WRITTEN TASK 1 :: In the passage about Jonathan Telsin, substitute "saxophone player" for "trumpet player" and write out the part starting with "Israeli music student" and going on through "been the same.".
WRITTEN TASK 2 :: According to the passage about Jonathan Telsin, which Tel Aviv institution shares a joint program with The New School?
WRITTEN TASK 3 :: Carry on the passage about Jonathan Telsin from its last sentence.

SOURCE EXCERPT ::
Jonathan Telsin has been compiling images and videos of what’s been happening on campus at The New School since October 7. Here are a few samples of these antisemitic incidents.

Israeli music student Jonathan Telsin, a 21-year-old trumpet player from Tel Aviv, has been living in New York City since the fall, where he’s studying jazz at The New School in a joint program with the Tel-Aviv-based Israel Conservatory of Music.

Telsin was looking forward to an amazing opportunity: getting to learn from top teachers and students; performing at world-renowned jazz clubs and sitting in at jam sessions around town; the excitement of being at the epicenter of the jazz world.

Then October 7 happened, and nothing has been the same.

Following the devastating attack on Israel by Hamas, other New York City universities – Columbia, NYU, and Cooper Union in particular – have been in the spotlight for antisemitic and anti-Israel activism. Reports of threats, intimidation, and physical and verbal violence against Jewish students have been logged on campuses across the country, culminating in the congressional farce where the presidents of Harvard, MIT, and Penn could not state clearly that calling for the genocide of a minority group violated their schools’ codes of conduct.

But things have been just as horrific for Israeli and Zionist students at The New School.

Telsin has been compiling images and videos of what’s been happening on campus since October 7. Among the clips are the following, which he said is just a small sample:

  • Posters plastered around campus, including those screaming “Zionists f*** off.”

  • Several videos of masked pro-Hamas protesters inside The New School’s front gates – on private property, not on the street, where it could be argued they’re within their right to free speech – holding signs accusing Israel of “genocide” and stating “Intifada until victory.”

  • At the same rally, protesters chanted, “Is it right to rebel? Israel, go to hell.” To paraphrase a skit from Eretz Nehederet (the Israeli equivalent of Saturday Night Live), “If it rhymes, it must be true.”

  • The New School’s Office of Student Conduct and Community Standards published a letter saying that blocking school entrances was against The New School’s policies. Antisemites annotated that letter to read, “F*** all the Zionists that go to this school [and who are] taking pics of us. Sincerely, go to hell.” Well, at least they were sincere.

  • More f-bombs: A video of a man outside The New School with a megaphone shouting, “F*** you, Israel” and “F*** you, bitch.”

GIVEN DATA ::
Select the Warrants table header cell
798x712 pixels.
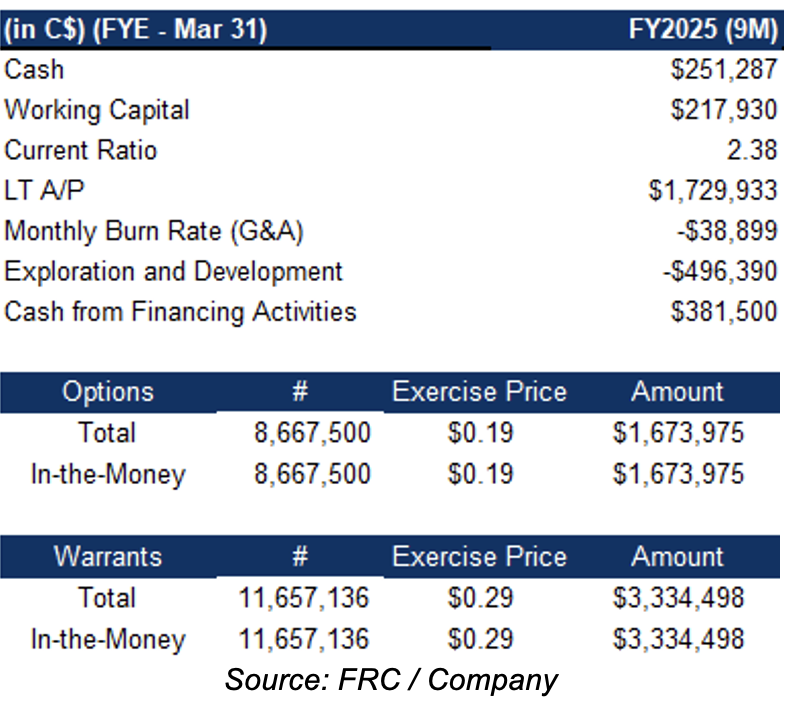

EXPECTED OUTPUT 1 ::
Israeli music student Jonathan Telsin, a 21-year-old saxophone player from Tel Aviv, has been living in New York City since the fall, where he’s studying jazz at The New School in a joint program with the Tel-Aviv-based Israel Conservatory of Music.

Telsin was looking forward to an amazing opportunity: getting to learn from top teachers and students; performing at world-renowned jazz clubs and sitting in at jam sessions around town; the excitement of being at the epicenter of the jazz world.

Then October 7 happened, and nothing has been the same.

EXPECTED OUTPUT 2 :: The Israel Conservatory of Music.

EXPECTED OUTPUT 3 ::
  • In the ninth-floor women’s bathroom: “Abolish the settler state.” In a men’s bathroom: “Zionism is terrorism.”

  • A group dubbed “The Socialist Revolution” makes clear the anti-Western bias of many of the protesters as they promote an event that “will cut across the imperialist lies and provide the communistic perspective for Palestinian liberation.”

  • Perhaps most egregiously for Telsin, protesters barred the entrances to three separate New School buildings with large Palestinian flags. In one video, a woman pleads, “Let me in, I have a class.” A protester flashes a sign at her that reads “Support decolonization.” Or else what, you can’t study?

Inside the walls of the campus buildings, things were not much better, as Telsin shared a video of Amin Husain, a professor at NYU, who has built a reputation for spreading hate speech in his lectures. In the video, Husain was invited into a New School classroom, where he claimed that all the atrocities Hamas meticulously documented – the murders, rapes, mutilations, and beheadings – were all “fake news” and “Zionist propaganda.”

What does Telsin want from The New School?

“We want to be protected. We ask the school to take measures against students who violate their code of conduct, to not give an opportunity for students in an academic institution to call for the elimination of an entire population or community.”

He said he’s been attending “up to three meetings a day” with The New School administration – to no avail. “They crossed the line long ago. When a student says to another student, ‘I wish you had been in Israel on October 7 so you would have been raped, too,’ or ‘I hope you get stabbed on the street,’ the meaning does not rely on understanding the ‘context.’ Someone has to stop that student and let him know there will be consequences.”

Instead, a New School administrator told Telsin to “get out of here, leave the building; it’s too dangerous for you now.’ I said, ‘If you think it’s dangerous for me, why don’t you do anything?’ He just gave me a blank look.”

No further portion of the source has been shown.